Gee Seven – the title of a song written by Sir Tim Rice (the Patron of Truro Cathedral choir) and prompted by the UK’s hosting of the G7 summit in Carbis Bay this month, is catching on with children round the world.

A video of the song can be heard by clicking here. You will need to scroll only a short way down the website that pops up.

The Sing2G7 project grew out of a vision shared by Chris Gray, the cathedral’s director of music and a chorister parent to ‘put children’s voices at the heart of G7 and make the summit relevant to their young lives’. Mr Gray added: ‘We bounced ideas around getting children’s voices heard at the summit and decided the easiest way to bring people together across different cultures was song.’
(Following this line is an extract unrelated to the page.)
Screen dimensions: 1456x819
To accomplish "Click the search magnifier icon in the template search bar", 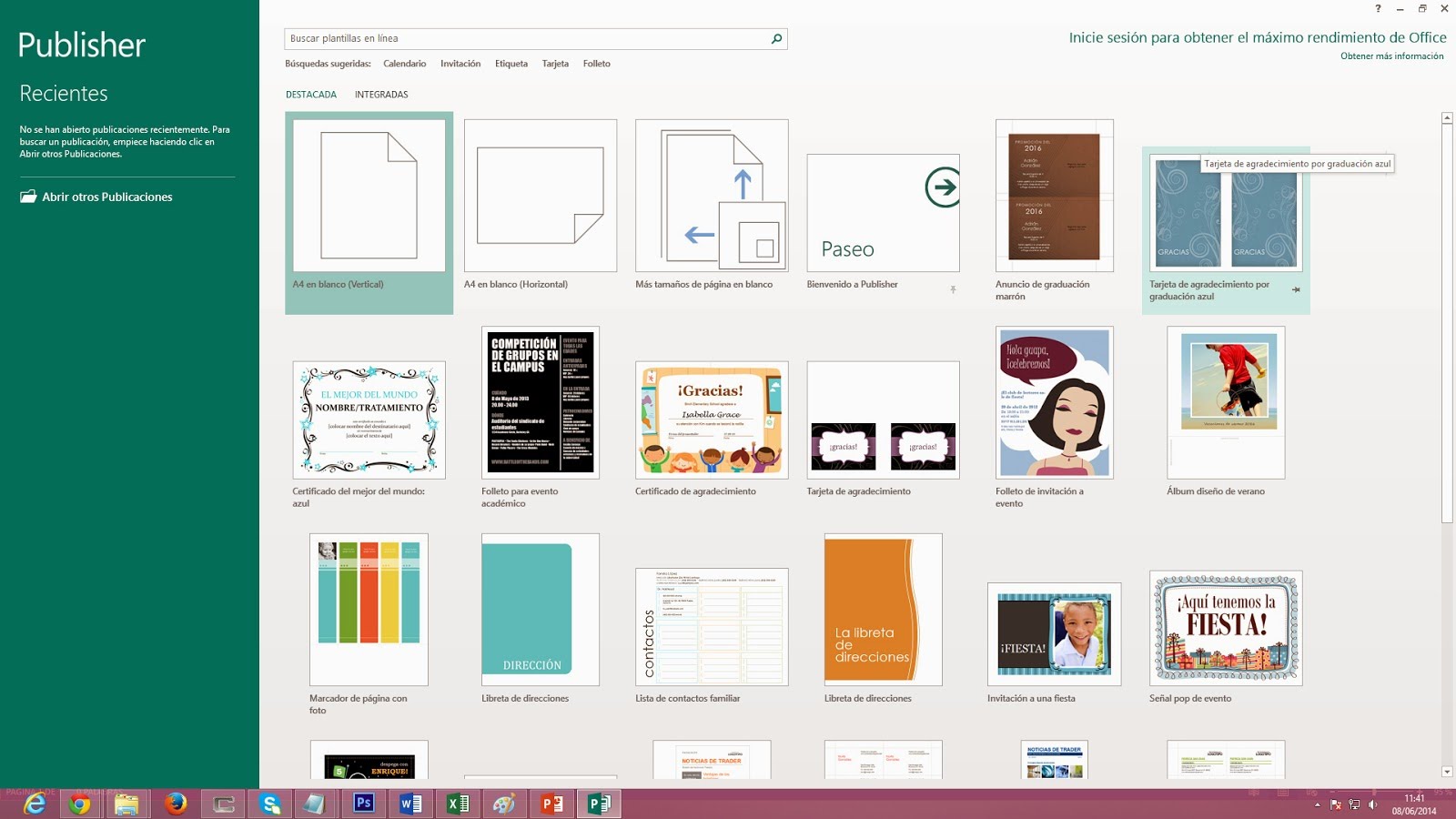I will click(x=775, y=39).
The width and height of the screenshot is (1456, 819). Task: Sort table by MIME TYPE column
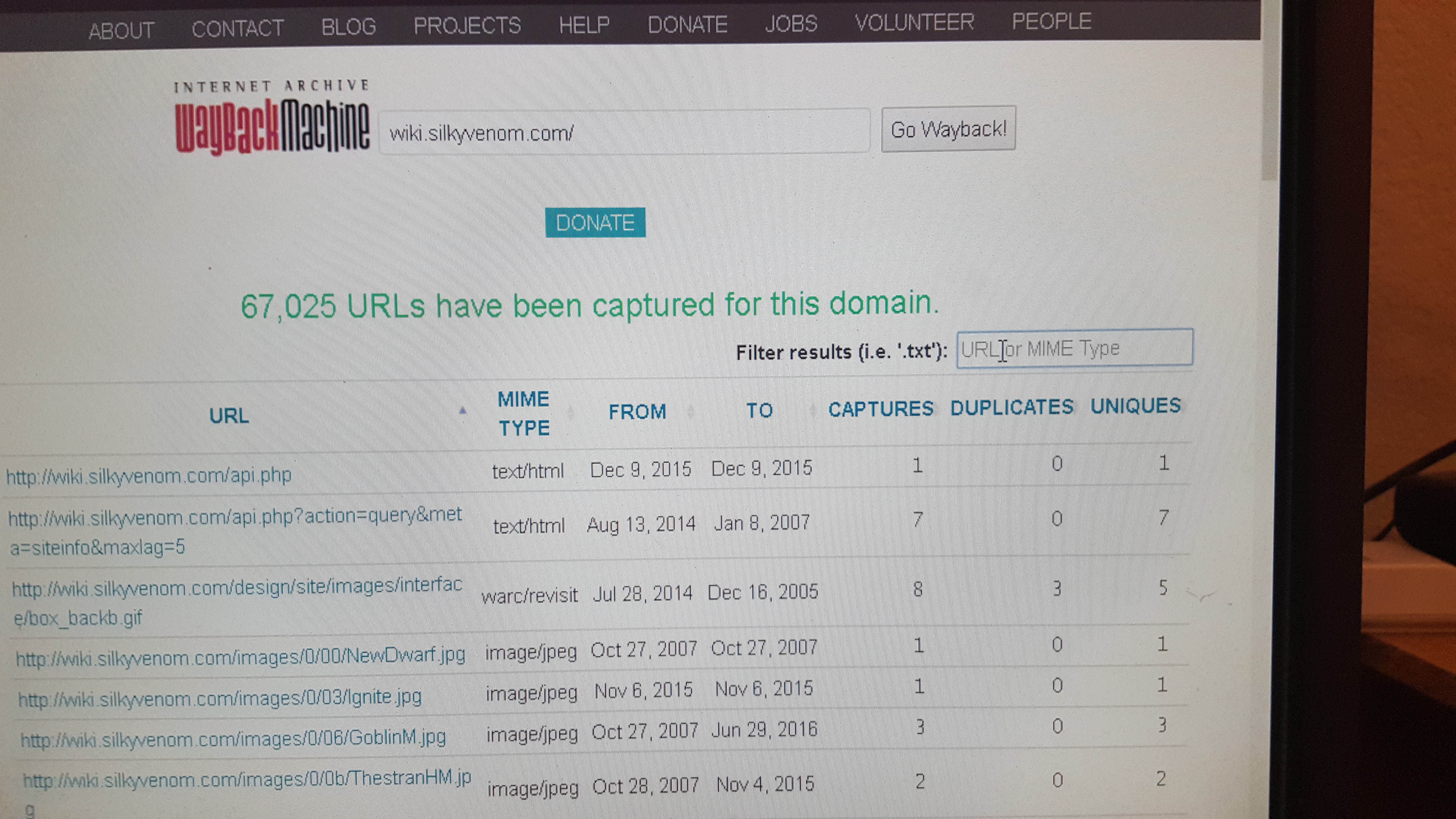(x=524, y=413)

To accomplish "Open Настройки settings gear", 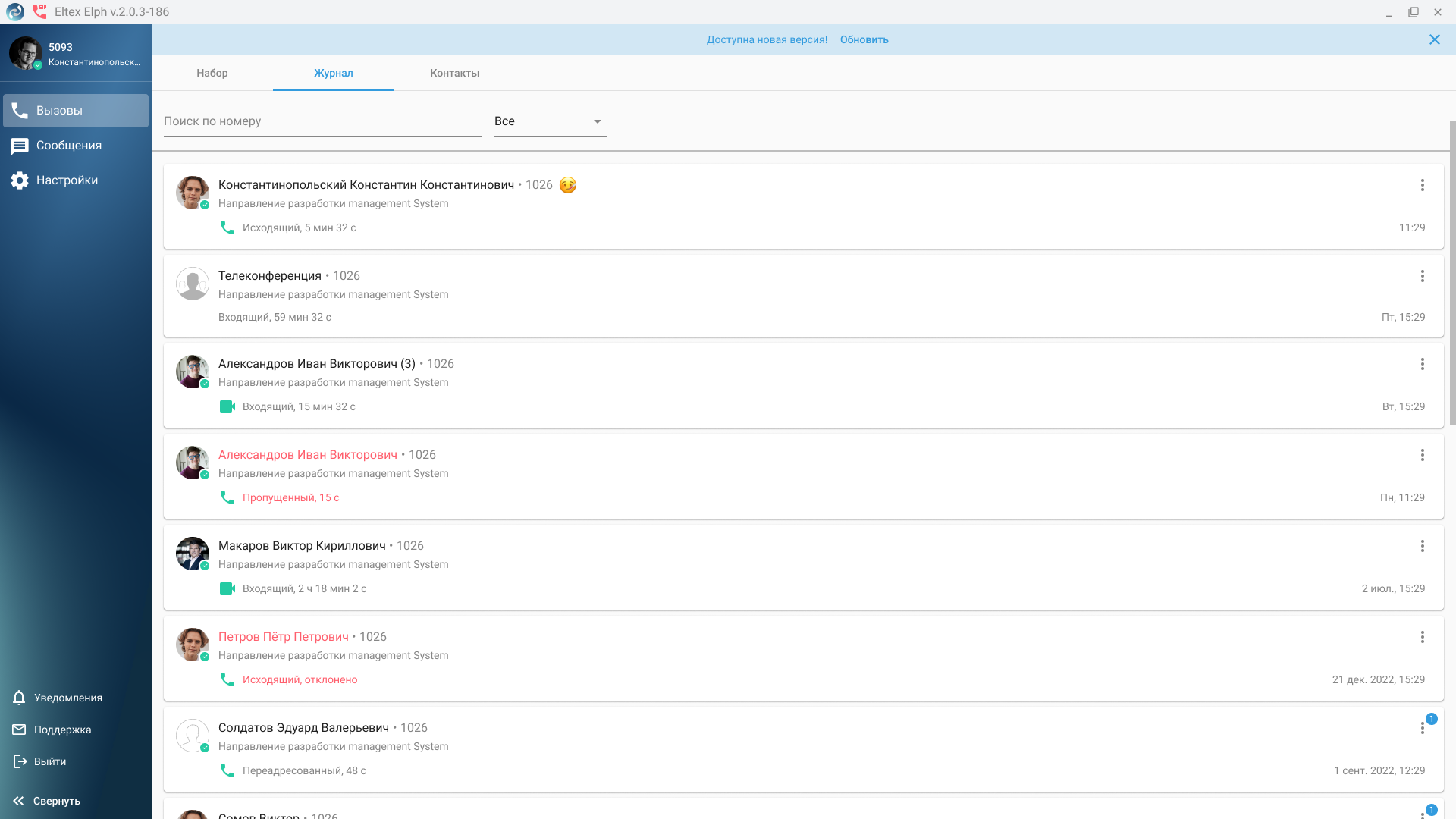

Several thousand children have signed up from overseas countries, along with 60-70 Cornish primary schools. The Truro choristers’ dream is to be invited to sing it to the world leaders in person, with choirs from the G7 nations patched in via Goonhilly Satellite Earth Station.

The song is described by Mr Gray as ‘an extravagant romp round the number seven throughout history. In most of it, he is setting what the leaders are doing into a cosmic context, with the seven wonders of the ancient world, seven stormy seas – lots of number sevens’.

‘It’s a great way of engaging children: not too heavy for the age group, just a way of bringing them into knowing what the G7 is, so that they ask more questions.’

Nor is it overtly political. The most political it gets, says Mr Gray, is the last verse: Let nation speak to nation / Don’t let the others down / Don’t forget the not so fortunate / Or we’ll run you out of town.

Mr Gray continued: ‘Greta Thunberg is on the video to represent young leadership, but we’re deliberately not using the children to make a statement about climate change. It’s about encouraging them to aspire to leadership and engage with the issues.’